- **AIM OF THE TASK**
Pictures are to be left out; every line from the one that holds "The image size is (1280, 798)." to the end of the data is to be retyped exactly.

====== DATA SHOWN ======

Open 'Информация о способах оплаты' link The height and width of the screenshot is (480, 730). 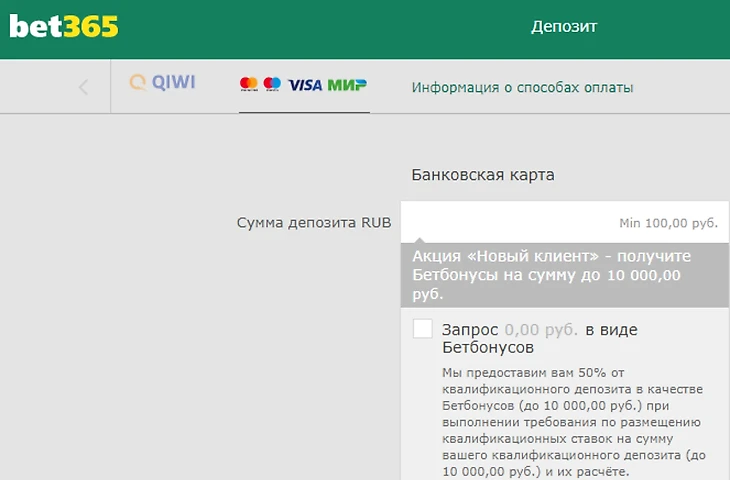click(x=522, y=87)
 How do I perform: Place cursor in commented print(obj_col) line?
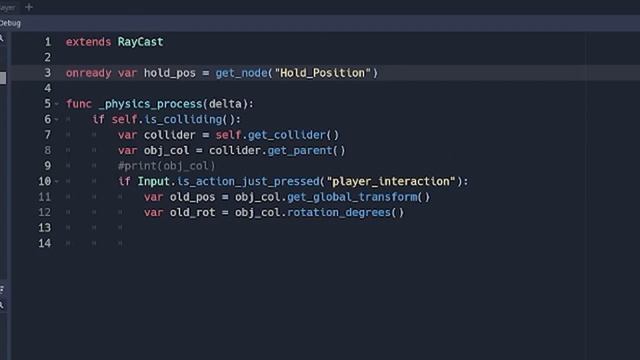tap(166, 166)
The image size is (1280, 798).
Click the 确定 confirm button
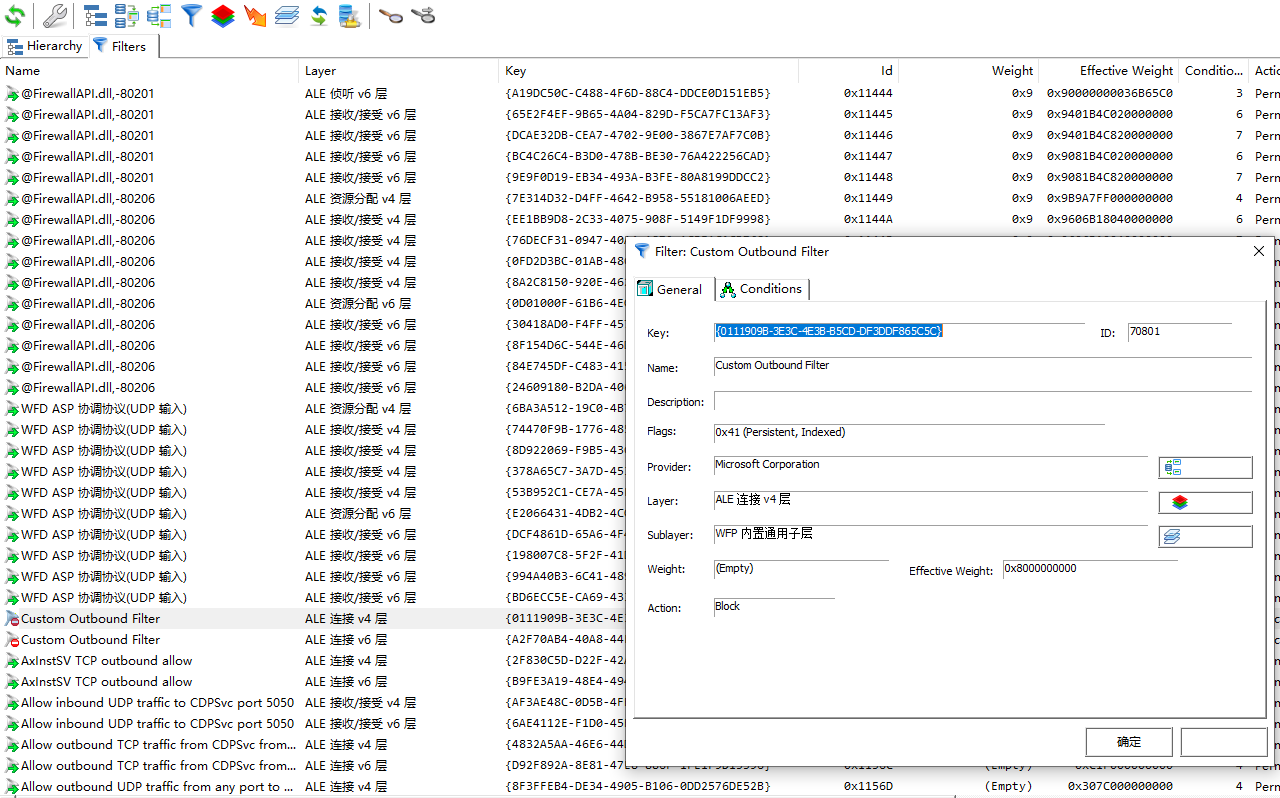click(1129, 741)
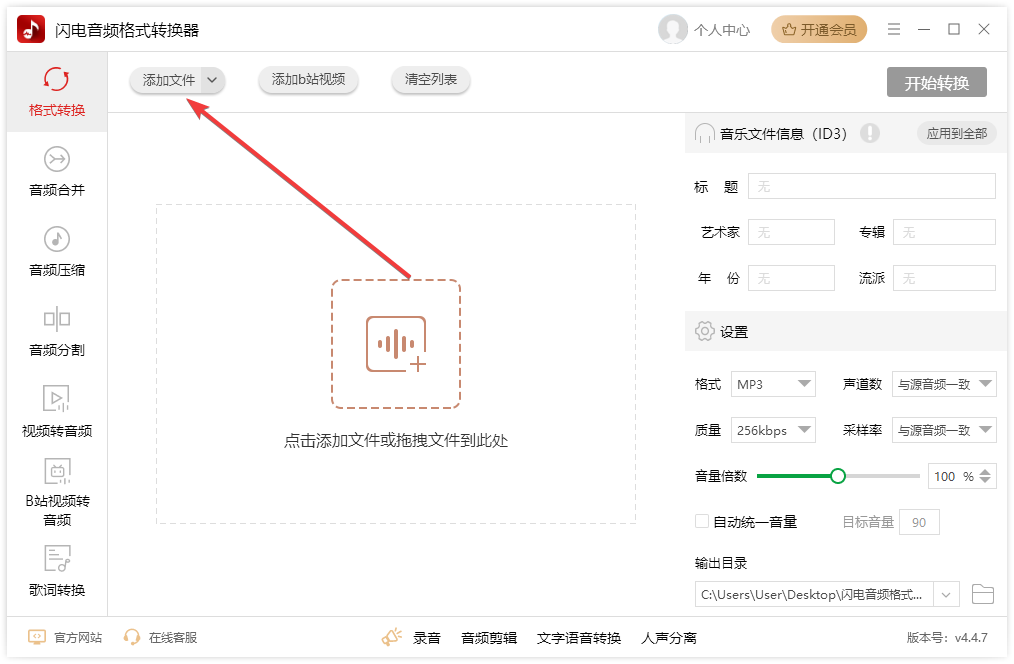Open the 质量 256kbps dropdown
The height and width of the screenshot is (664, 1014).
coord(773,429)
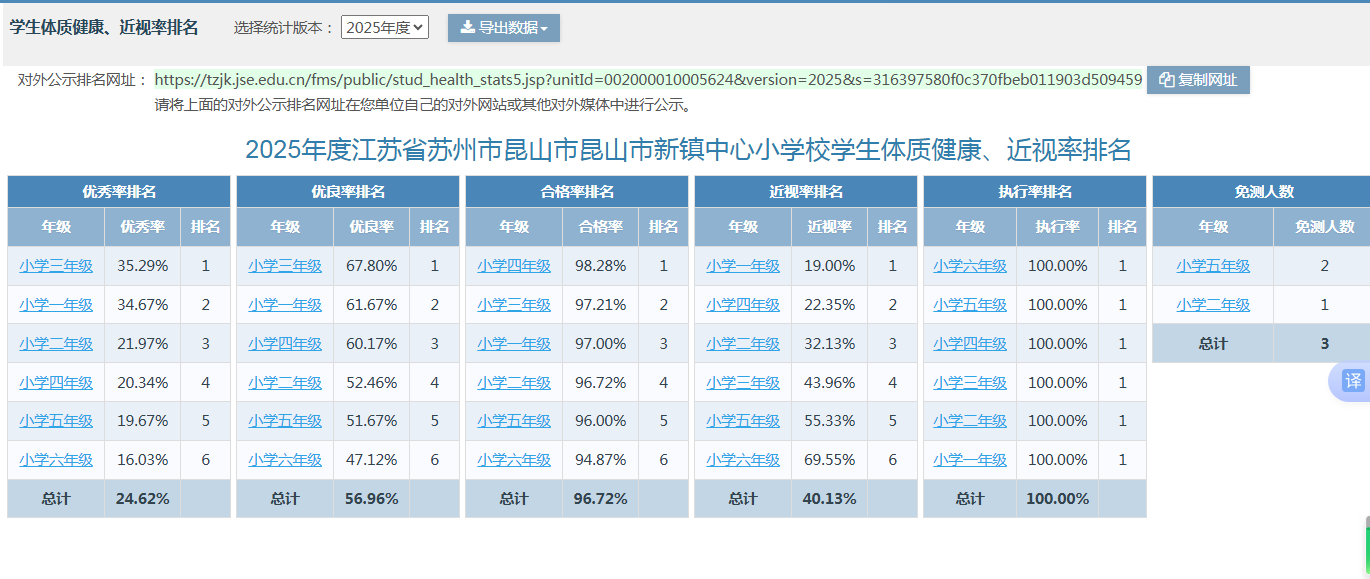This screenshot has width=1370, height=579.
Task: Click the 优良率 column header
Action: pyautogui.click(x=372, y=227)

======

- **WRITTEN ANSWER**
The image size is (1280, 798).
Click the 确定 confirm button
click(1129, 741)
Open the 质量 256kbps dropdown
The height and width of the screenshot is (664, 1014).
coord(773,429)
This screenshot has width=1370, height=579.
Task: Click the 优良率 column header
Action: pyautogui.click(x=372, y=227)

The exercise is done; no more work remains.